In het laatste systeem komt volgens Verhoeven veel voeding voor de maïs vrij uit de ondergewerkte zode van gras-klaver. Hij noemt de rotatie goed voor de grond en de klaver voegt in dit laatste systeem stikstof toe aan de bodem. Het systeem met strokenzaai na een eerste grassnede kan volgens Verhoeven in droge voorjaren wel eens ongunstiger uitpakken. Omdat maïs een korter groeiseizoen heeft is het logisch dat de opbrengt lager is dan de standaard maïsteelt.
Groenbemester
De keuzes in groenbemesters en de aanpak in zachte winters houdt de telers de afgelopen jaren meer bezig. Na zachte winters kan er een behoorlijke massa op het veld staan. Verhoeven: „Hoe werk je dat onder? Gebruik je wel of geen glyfosaat en werk je kerend of niet-kerend? Telers gebruiken, als het niet hoeft, liever geen glyfosaat, maar hoe moet het dan wel?” Verhoeven noemt het de 'afweging tussen chemie en diesel'.

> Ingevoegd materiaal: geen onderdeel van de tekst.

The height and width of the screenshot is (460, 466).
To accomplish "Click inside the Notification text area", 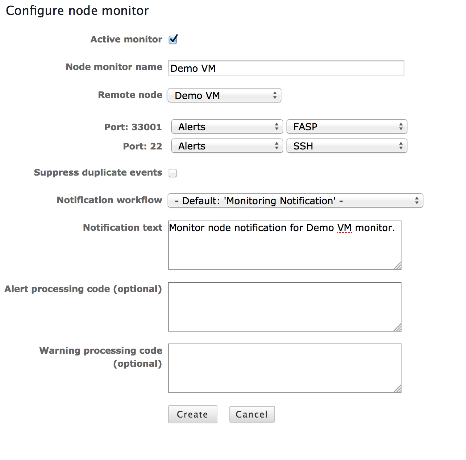I will pos(284,249).
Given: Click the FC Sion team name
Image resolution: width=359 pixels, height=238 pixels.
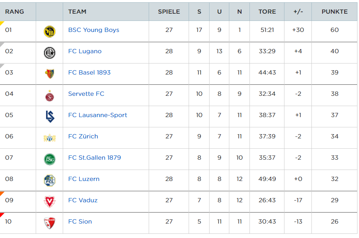Looking at the screenshot, I should [80, 222].
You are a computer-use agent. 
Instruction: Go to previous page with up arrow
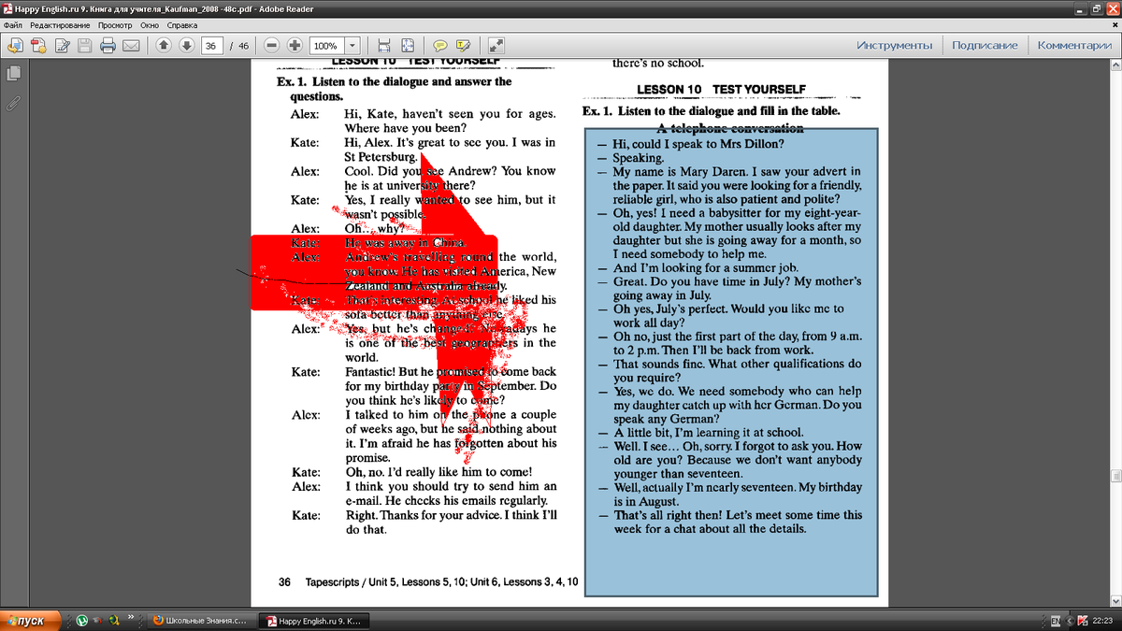coord(164,46)
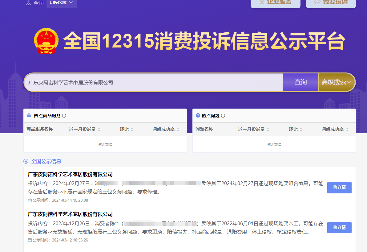367x252 pixels.
Task: Sort 热点问题 table by 近一月投诉量
Action: click(x=268, y=130)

De reacties van ondergezaaide gewassen verschillen sterk. Verhoeven zegt dat daarom de keuzes goed afgewogen moeten worden. Zo wil Italiaans raaigras sterk pollen vormen bij onderzaai. Klavers zijn fijner, maar iets duurder. De onderzoekers staan open voor suggesties en willen ervaringen van boeren horen. Aardappeltelende boeren die maïsland uitwisselen met veehouders, zoals TopBodem-deelnemers Paul en Gijs Krol uit Gemert, zijn voorzichtig met bepaalde grassoorten, omdat ze voor aardappelen schadelijke aaltjes kunnen vermeerderen.

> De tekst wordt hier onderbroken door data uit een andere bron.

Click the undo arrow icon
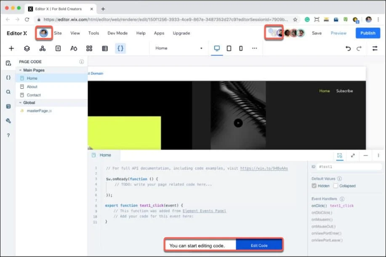386x257 pixels. pos(348,49)
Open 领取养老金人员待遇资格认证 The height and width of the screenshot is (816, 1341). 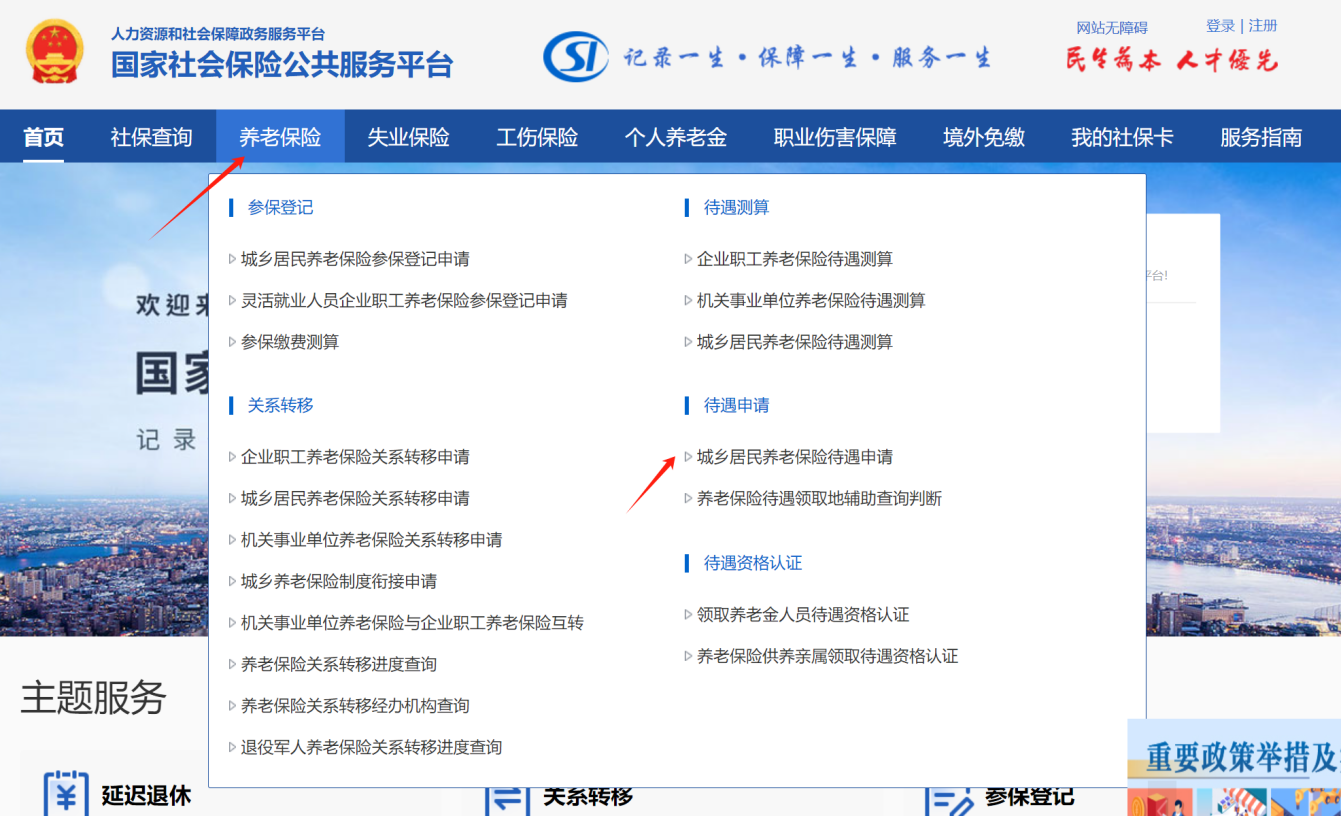(798, 614)
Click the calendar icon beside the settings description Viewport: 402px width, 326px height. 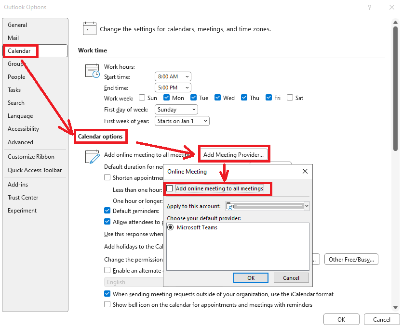point(90,28)
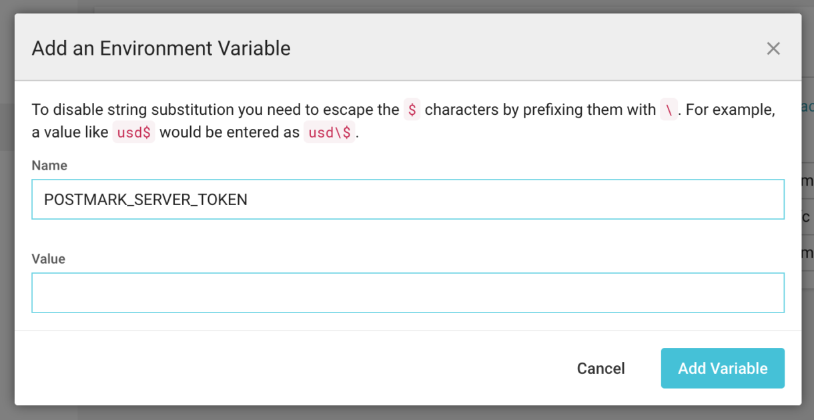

Ervaring met onderzaai van Japanse haver en zomergerst in maïs leert dat dit niet werkt. „Ze gaan onder de maïs in bloei en stoppen hun ontwikkeling. Ze stoelen niet genoeg uit of vormen zaad. Raaigras zaaien in kniehoge maïs is geen probleem. Rietzwenk kan je al eerder zaaien.”
Voederbiet
Tijdens de open middag in Marwijksoord is ook wat plaats ingeruimd voor de teelt van voederbieten. Verhoeven zegt dat de belangstelling voor dit gewas aantrekt. „Het is een interessant gewas dat alle stikstof uit de bodem opneemt. Maïs doet dat minder na de bloei, voederbiet gaat tot het eind door. Het is een nutriëntentechnisch goed gewas. Het gewas geeft hoge opbrengsten. De vragen die wij krijgen gaan vaak over het opslaan ervan en hoe je het gaat voeren. De koeien lusten het overigens graag.”